Copy, from the listing, every line in which the string "navigation" is present.

▸ Recorded data:
● ● ● ● ●
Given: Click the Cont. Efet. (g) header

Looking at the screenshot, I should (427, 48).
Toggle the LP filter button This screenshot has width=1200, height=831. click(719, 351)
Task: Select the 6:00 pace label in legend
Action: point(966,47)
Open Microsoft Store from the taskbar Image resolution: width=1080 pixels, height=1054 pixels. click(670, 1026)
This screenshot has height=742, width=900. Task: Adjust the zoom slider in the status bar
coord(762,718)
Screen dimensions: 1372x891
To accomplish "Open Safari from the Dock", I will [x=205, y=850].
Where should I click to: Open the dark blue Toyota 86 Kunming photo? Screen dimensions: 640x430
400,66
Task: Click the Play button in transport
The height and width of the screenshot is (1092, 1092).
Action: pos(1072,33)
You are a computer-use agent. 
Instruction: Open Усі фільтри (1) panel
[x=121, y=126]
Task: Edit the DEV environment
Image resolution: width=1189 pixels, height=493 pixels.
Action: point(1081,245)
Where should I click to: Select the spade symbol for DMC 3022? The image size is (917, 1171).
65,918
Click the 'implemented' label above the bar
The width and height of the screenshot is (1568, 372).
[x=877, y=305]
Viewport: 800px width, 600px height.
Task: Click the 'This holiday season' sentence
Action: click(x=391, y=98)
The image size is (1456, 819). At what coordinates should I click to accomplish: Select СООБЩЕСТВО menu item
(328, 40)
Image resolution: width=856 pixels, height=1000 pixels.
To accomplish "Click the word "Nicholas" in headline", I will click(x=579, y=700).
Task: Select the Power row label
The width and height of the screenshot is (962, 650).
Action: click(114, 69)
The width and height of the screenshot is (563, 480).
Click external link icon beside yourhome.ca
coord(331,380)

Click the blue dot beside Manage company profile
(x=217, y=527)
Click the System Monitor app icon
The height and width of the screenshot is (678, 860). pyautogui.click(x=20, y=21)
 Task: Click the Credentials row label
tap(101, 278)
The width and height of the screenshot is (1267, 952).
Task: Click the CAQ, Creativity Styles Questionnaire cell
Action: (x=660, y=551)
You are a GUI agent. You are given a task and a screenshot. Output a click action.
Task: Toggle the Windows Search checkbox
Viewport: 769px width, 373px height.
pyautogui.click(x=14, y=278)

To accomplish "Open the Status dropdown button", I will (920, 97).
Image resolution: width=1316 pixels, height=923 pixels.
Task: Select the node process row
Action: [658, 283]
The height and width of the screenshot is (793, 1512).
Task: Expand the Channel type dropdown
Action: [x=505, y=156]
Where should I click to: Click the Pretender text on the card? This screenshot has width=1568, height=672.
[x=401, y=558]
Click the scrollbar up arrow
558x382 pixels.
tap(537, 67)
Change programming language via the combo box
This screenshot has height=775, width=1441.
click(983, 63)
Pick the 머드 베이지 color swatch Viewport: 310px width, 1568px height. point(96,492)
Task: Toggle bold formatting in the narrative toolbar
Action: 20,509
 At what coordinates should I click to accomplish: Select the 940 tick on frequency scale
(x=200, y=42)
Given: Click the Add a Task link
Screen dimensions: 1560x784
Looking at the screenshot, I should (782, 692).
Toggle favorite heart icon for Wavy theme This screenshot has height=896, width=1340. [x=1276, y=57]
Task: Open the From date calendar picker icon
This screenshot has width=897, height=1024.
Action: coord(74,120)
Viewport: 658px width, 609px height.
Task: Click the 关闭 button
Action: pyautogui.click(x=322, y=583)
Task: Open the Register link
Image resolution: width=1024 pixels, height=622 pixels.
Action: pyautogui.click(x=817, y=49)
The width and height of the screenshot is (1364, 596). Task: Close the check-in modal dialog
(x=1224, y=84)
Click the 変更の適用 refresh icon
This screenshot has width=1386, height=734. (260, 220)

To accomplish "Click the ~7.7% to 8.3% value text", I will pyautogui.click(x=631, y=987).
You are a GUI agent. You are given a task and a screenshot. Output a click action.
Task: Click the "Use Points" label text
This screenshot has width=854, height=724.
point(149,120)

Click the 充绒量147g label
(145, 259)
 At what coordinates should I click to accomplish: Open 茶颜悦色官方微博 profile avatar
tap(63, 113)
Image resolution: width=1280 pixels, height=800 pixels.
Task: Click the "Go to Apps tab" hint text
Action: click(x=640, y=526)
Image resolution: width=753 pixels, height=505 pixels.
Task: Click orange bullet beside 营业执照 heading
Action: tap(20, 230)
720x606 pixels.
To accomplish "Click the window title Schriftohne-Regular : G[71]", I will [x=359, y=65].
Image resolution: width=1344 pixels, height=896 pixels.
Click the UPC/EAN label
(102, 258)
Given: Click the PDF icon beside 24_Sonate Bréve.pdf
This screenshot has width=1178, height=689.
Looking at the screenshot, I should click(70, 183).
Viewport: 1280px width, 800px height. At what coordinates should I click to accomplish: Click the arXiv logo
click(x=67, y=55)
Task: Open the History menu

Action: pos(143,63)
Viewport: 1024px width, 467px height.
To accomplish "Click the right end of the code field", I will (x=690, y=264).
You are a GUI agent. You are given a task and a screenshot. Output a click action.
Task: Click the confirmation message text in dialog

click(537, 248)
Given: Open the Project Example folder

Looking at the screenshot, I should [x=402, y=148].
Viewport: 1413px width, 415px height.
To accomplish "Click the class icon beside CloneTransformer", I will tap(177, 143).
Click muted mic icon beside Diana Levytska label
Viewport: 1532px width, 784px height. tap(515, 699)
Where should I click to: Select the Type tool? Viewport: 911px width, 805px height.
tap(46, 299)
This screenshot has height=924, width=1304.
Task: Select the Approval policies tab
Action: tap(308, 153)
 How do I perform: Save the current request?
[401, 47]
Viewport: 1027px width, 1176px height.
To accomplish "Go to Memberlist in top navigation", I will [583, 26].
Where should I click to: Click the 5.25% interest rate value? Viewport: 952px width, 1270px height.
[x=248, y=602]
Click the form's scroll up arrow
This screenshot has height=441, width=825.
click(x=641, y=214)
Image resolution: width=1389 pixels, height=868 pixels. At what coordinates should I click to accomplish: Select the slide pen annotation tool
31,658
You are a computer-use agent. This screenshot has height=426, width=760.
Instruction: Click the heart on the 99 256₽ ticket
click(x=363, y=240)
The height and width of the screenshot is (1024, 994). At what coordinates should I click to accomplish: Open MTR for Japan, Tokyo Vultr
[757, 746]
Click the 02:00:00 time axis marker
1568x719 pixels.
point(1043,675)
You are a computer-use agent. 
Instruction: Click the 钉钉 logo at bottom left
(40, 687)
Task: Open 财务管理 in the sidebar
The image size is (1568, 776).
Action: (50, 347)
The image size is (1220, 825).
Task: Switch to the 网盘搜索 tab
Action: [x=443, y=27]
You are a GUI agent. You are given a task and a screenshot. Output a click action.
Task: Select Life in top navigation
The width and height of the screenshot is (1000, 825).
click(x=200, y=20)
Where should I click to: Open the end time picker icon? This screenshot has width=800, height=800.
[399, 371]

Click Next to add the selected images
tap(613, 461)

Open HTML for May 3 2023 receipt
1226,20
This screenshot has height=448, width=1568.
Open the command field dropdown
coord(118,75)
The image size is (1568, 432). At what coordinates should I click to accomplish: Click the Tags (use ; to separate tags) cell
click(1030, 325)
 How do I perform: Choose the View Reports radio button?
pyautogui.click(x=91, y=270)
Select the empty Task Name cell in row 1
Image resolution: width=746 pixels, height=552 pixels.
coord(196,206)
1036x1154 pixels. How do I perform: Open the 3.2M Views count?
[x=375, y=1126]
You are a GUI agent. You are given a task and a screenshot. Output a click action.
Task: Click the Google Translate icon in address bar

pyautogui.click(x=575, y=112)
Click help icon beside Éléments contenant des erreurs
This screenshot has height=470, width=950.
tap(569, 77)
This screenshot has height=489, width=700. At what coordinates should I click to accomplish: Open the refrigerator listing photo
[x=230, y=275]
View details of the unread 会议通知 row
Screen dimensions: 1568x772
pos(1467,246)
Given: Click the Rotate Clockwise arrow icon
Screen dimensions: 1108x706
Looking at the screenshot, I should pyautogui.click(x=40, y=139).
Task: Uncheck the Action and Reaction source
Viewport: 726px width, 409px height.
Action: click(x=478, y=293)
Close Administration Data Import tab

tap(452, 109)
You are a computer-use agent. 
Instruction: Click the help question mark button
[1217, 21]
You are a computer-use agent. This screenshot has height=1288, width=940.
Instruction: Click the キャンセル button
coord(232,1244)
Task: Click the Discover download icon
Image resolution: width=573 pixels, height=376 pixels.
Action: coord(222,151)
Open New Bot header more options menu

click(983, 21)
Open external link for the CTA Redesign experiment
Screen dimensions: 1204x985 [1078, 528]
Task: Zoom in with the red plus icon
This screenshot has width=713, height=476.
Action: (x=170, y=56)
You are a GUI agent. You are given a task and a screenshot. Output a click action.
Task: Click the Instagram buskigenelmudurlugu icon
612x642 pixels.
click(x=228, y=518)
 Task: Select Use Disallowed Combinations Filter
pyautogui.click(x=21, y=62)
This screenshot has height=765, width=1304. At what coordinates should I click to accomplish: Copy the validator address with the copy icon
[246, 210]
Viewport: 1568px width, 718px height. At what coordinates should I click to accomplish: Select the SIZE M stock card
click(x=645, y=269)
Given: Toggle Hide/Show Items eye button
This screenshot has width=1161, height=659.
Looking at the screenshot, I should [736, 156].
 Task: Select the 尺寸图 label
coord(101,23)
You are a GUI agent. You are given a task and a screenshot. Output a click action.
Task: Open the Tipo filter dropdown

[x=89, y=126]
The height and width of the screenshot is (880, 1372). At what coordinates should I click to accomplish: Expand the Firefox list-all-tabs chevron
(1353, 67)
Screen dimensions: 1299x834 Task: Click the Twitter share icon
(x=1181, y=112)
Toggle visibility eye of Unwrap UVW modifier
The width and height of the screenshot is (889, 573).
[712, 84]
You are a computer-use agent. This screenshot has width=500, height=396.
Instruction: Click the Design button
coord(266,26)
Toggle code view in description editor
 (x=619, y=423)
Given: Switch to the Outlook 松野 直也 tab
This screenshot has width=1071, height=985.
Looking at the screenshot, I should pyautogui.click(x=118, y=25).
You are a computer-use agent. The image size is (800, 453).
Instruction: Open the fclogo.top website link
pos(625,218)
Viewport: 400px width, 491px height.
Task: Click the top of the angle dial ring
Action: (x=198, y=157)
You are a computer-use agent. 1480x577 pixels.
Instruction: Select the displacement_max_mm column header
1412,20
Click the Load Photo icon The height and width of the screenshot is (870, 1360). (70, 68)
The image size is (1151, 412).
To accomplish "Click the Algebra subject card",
● ● ● ● ●
▸ Exercise result:
To accomplish "Go to Memberlist in top navigation", I will [583, 26].
Task: Select Life in top navigation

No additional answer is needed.